You've survived the holidays, but with how much extra weight? Five pounds? Ten pounds? More? And going on a strict diet was one of your New Year's Resolutions that you make every year and break every year. Keys to Nutritional Success
A downfall to anyone attempting to start the new year off to a healthy start is the 180 degree change most people vow to make: "I'm going to quit eating chocolate." "I'm not eating desserts." "No more potato chips for me!" "I'm going to quit using margarine or butter on my foods." "I'm going to follow a strict lowfat diet." "I'm going to join a gym and work out every day of the week!" Do I say that?
Do any of these sound familiar? The key to success is not drastic changes but small, gradual changes that allow new behaviors to become habits.
According to The American Dietetic Association's 1995 Nutrition Trends Survey, Americans do understand the importance of physical activity and nutrition to good health. Physical activity and nutrition were rated as important to good health by 79% and 81% respectively. National Survey Results
The following suggestions can help you set realistic, achievable "resolutions" for healthy lifestyle changes so that you will not only be able to understand the importance of physical activity and nutrition to good health, but be able to practice it as well! Realistic Suggestions
To determine your fat gram goal per day, drop the last digit from your estimated daily calorie needs, then divide that number by 3. For example, if your daily calorie needs are 1500 calories, drop the last digit to get 150, then divide that number by 3 to calculate your allowed fat grams per day (50, in this example).
- No "Forbidden" Foods. Any food in moderate amounts can fit into a healthy eating plan.
- Snacking. Be a savvy snacker. Bring along a piece of fruit. Keep plenty of fresh fruit and crunchy vegetables in the refrigerator so they are easy to reach when a snack attack hits. There are several fat-free snack bars that make satisfying "pick me ups."
- Reduced-Fat and Fat-Free. Choose reduced-fat or fat-free dairy products, fat-free salad dressings, and sugar-free beverages to provide taste but not the extra calories. Just remember that fat-free does not mean calorie-free! Also, some sugar-free products may still contain a significant amount of calories. Read the labels for important nutritional information to help you follow a healthy diet.

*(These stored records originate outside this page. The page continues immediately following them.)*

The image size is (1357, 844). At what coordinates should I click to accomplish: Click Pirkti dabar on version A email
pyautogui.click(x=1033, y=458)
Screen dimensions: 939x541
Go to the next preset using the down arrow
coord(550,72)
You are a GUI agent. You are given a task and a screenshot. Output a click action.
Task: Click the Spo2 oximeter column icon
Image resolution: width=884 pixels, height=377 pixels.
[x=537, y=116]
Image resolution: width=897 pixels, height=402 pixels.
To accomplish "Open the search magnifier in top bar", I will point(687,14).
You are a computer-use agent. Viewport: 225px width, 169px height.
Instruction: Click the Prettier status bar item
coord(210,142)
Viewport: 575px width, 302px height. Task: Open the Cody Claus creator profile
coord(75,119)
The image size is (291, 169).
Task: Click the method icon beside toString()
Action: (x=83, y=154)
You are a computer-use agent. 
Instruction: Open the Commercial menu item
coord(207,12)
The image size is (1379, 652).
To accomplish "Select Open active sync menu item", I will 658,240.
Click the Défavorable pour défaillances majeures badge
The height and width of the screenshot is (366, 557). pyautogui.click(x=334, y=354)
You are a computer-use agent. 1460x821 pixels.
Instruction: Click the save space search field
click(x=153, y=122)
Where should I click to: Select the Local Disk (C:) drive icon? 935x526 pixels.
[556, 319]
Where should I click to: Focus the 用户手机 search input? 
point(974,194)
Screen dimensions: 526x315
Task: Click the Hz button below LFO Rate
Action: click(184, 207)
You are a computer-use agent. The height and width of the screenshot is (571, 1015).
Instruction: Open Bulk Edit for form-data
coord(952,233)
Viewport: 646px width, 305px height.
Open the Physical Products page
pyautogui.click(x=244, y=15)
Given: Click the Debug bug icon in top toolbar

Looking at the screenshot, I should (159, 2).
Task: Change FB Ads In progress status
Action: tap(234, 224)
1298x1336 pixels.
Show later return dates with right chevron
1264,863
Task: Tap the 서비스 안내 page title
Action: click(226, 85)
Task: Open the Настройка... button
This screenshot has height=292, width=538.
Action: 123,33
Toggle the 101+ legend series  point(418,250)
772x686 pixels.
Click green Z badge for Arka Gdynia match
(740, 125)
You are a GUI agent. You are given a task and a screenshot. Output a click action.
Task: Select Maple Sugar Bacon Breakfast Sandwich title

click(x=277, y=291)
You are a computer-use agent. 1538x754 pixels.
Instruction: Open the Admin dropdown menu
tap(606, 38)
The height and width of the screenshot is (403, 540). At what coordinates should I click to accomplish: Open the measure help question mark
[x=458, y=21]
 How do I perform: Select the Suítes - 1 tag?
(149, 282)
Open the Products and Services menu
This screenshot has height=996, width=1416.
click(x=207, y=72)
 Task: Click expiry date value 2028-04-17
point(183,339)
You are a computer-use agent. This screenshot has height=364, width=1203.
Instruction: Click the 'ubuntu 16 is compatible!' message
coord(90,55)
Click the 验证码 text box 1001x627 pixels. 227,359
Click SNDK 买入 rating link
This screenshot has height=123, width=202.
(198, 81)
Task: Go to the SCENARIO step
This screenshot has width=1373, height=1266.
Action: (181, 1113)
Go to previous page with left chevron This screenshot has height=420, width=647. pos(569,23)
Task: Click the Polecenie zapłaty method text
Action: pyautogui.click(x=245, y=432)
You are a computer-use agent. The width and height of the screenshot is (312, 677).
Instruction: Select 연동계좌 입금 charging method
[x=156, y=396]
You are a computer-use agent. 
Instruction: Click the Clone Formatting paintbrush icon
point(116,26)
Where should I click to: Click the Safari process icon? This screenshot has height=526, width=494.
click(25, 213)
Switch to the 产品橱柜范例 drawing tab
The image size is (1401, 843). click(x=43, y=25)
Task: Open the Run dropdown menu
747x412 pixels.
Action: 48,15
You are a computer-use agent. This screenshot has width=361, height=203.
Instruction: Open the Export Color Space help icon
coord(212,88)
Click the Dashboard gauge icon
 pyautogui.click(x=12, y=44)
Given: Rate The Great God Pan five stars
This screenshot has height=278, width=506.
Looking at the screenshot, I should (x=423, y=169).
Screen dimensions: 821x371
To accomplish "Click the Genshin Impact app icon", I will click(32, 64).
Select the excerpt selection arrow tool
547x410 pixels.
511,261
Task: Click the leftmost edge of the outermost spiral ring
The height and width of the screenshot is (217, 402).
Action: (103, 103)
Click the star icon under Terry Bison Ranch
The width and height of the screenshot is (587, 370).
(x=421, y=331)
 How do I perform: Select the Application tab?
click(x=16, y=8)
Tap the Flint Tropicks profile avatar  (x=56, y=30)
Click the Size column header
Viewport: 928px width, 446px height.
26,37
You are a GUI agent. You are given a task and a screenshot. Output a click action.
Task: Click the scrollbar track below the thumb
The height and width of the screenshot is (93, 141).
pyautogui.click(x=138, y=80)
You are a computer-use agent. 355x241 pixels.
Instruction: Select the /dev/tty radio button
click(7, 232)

- Portions. Be careful of portion sizes. Compare what you usually eat with the portion size specified on the label. Portions are often underestimated!
- Labels. New label regulations require all packaged foods to be labeled. You can quickly see by glancing at the label how much fat, cholesterol, sodium, and other important nutrients a food contains to help you decide how it can fit into a healthy diet.
- Fat Intake. Be aware of your fat gram intake. Since fat has twice as many calories as protein or carbohydrate, this is where the excess calories are easily consumed. Thirty percent or fewer of your calories should come from fat. Use food labels to help you track your fat intake.
- Regular Exercise along with a sensible diet is key to weight management. If you have never exercised, or have not exercised in a long time, check with your physician before beginning or resuming. Start out gradually and pick an activity that you enjoy! A reasonable goal would be at least 30 to 40 minutes, three to four times weekly.
- How To Easily Get More Exercise. You can increase your activity in other ways to help you burn calories. When you can, walk or ride your bike instead of driving, use the stairs instead of the elevator, park your car farther away from the stores.